I due volumi della Storia della Riforma in Piemonte possono ben dirsi l'opera di una vita. Lo J. iniziò a raccogliere documenti sin dal 1892 e la morte lo colse intento alla correzione delle bozze del secondo volume; ciò nonostante riteneva la sua un'opera incompleta: "Si considerino queste pagine come uno scheletro che altri potrà, spero, rimpolpare col frutto di nuove ricerche", scriveva nell'introduzione del primo volume. Ciò che egli auspicava doveva avvenire nel giro di pochi anni dall'uscita del secondo, con il ricco filone di studi iniziato da D. Cantimori (Eretici italiani del Cinquecento, Firenze 1939) e proseguito dai suoi allievi; ma nel momento in cui impostava la propria indagine lo J. si muoveva da pioniere in un campo inesplorato. Consapevole di questo, come anche dei limiti delle sue possibilità di ricerca (si rammaricava per l'impossibilità di indagare gli archivi di Francia, da cui sino al XVII secolo dipendevano alcune zone del Piemonte), lo J. include nella sua ricostruzione l'imponente mole di documenti da lui pazientemente ritrovati e trascritti. Nell'Appendice offre anche tre interessanti elenchi dei piemontesi catalogati a Ginevra rispettivamente come habitans e bourgeois e di quelli iscritti nel Livre du recteur dell'Accademia nel periodo preso in esame. L'ampia narrazione dello J. esclude, deliberatamente, le vicende della Chiesa valdese; egli ne fa cenno solo quando si intrecciano con quelle degli altri piemontesi "disobbedienti" che nel desiderio di rinnovare la fede e la Chiesa non avevano esitato a rischiare la vita o a prendere la strada dell'esilio. L'ottica, e il lavoro, dello J. è più da erudito che da storico; ma non c'è momento della sua ricostruzione dei circa centocinquanta anni di storia di quei "paesi geograficamente italiani nei quali la Riforma fu definitivamente soffocata sotto il governo di casa Savoia" (I, p. 2) che non si poggi su un documento preciso, che egli puntualmente trascrive, con ciò rendendo preziose per gli studiosi le sue pagine.

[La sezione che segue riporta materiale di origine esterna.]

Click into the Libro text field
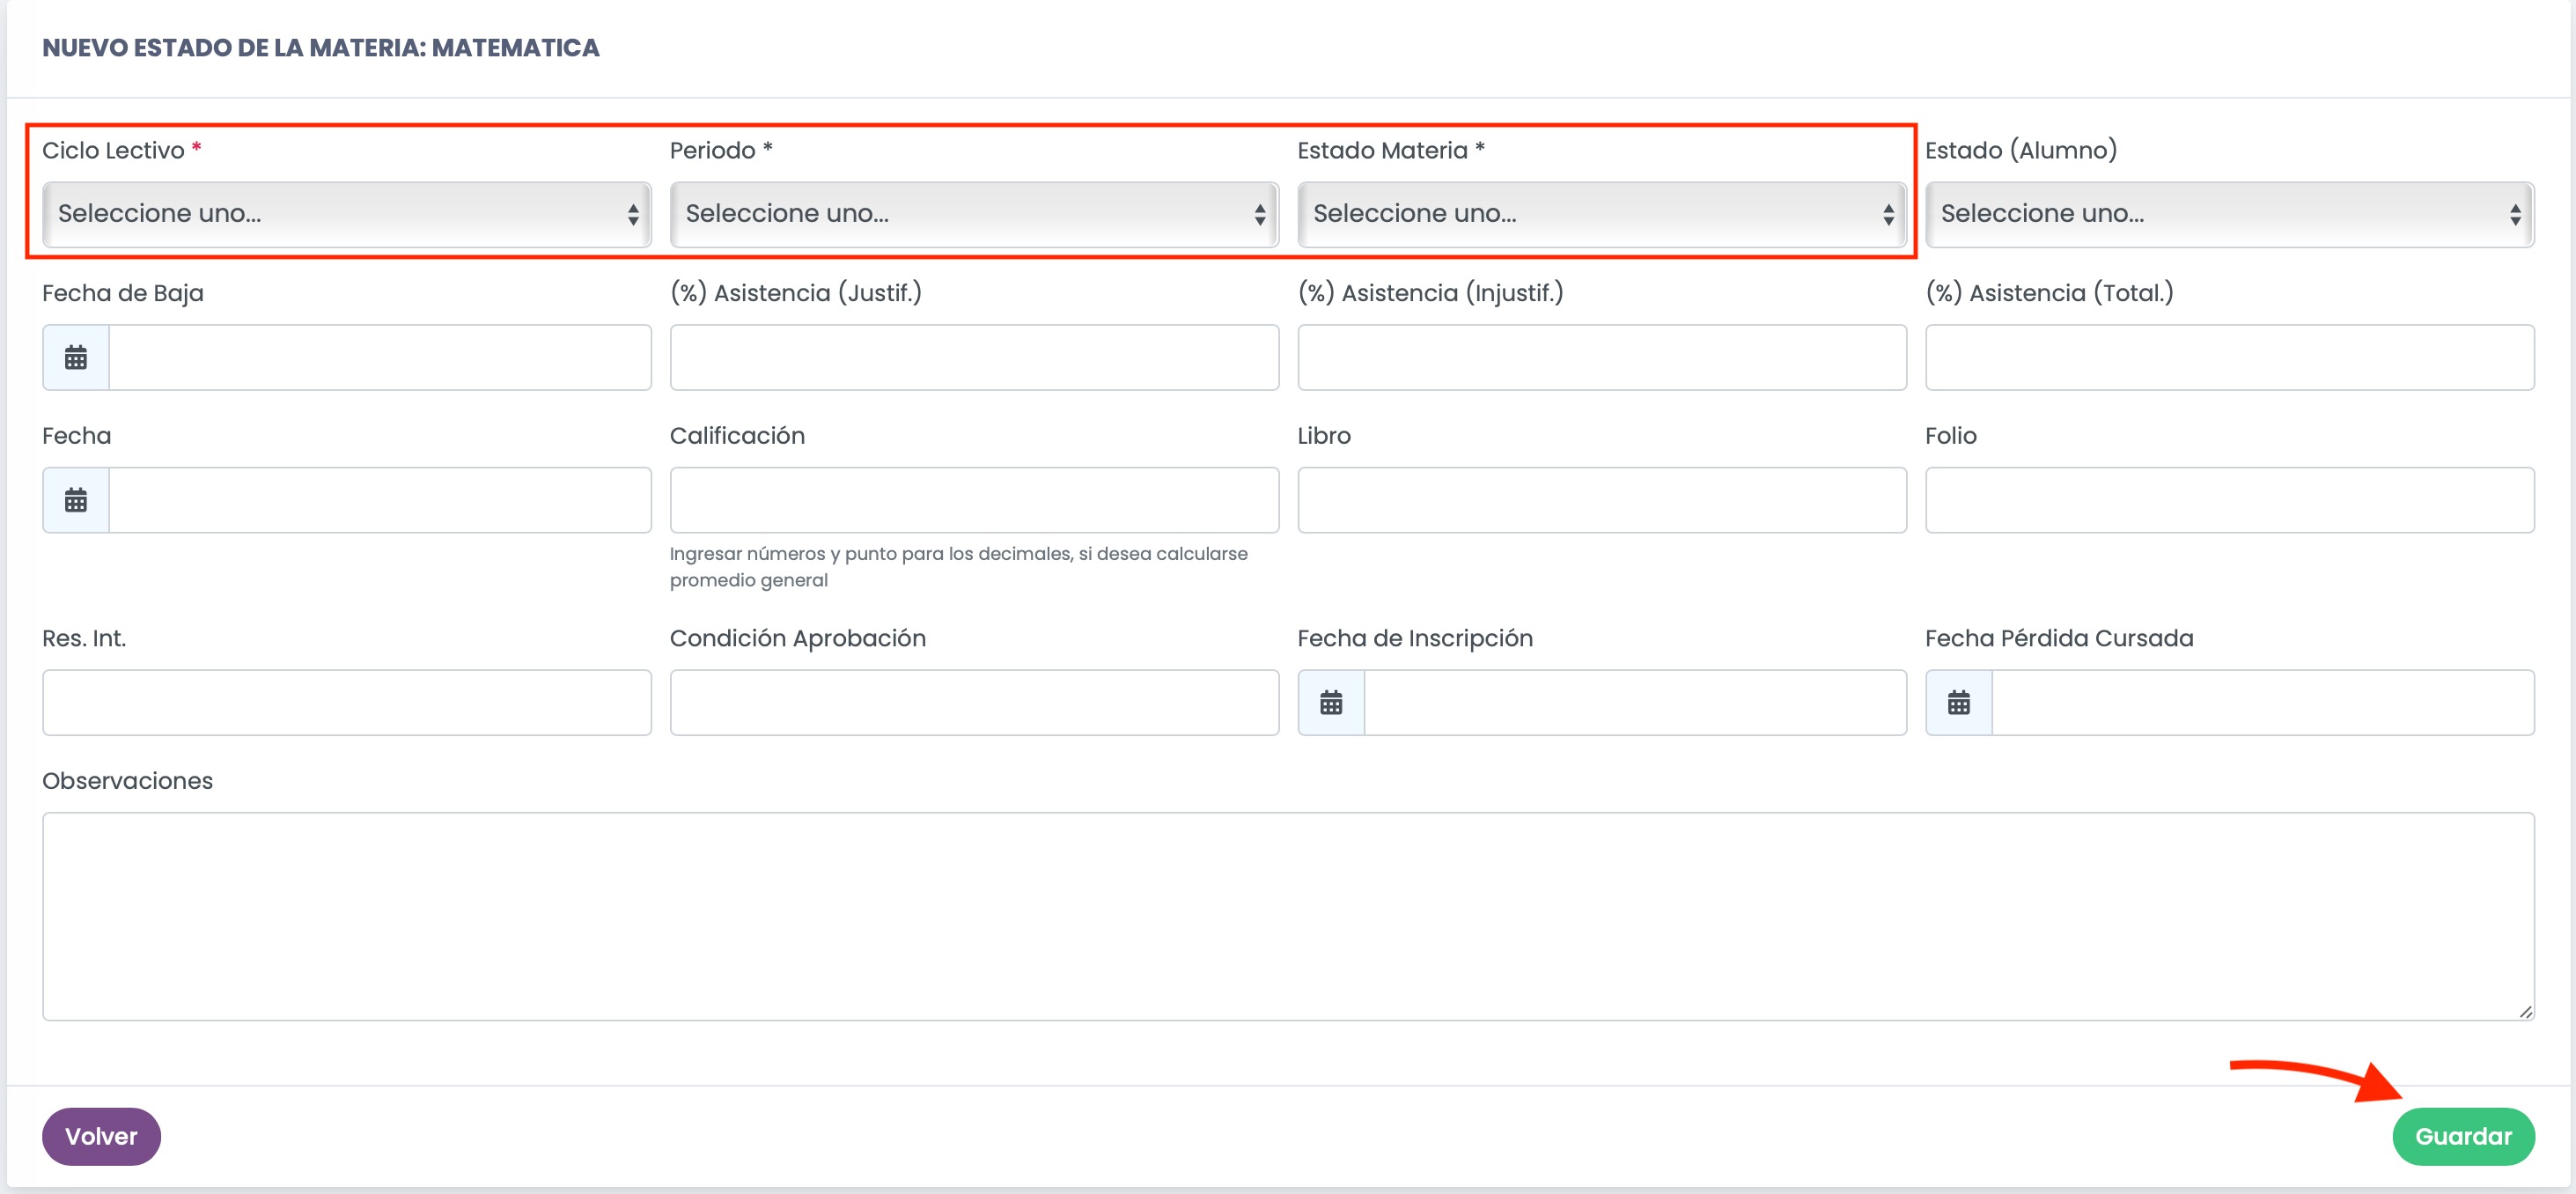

Per la sua attività scientifica lo J. divenne socio corrispondente della R. Deputazione subalpina di storia patria per la provincia di Alessandria e fu nominato membro onorario del Deutscher Hugenotten-Verein.

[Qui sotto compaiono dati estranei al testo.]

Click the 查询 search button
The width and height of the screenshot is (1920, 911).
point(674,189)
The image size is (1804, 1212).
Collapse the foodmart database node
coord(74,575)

Fonti e Bibl.: Torre Pellice, Arch. della Società di studi valdesi, Carte Jean Jalla. Necr., in L'Écho des vallées vaudoises, 8 nov. 1935; vedi ancora: D. Jahier, Giovanni J., in Boll. della Società di studi valdesi, 1936, t. 65, pp. 5 ss.; F.C. Vinay, Bibliografia degli scritti di J. J., ibid., 1977, t. 141-142, pp. 53-65.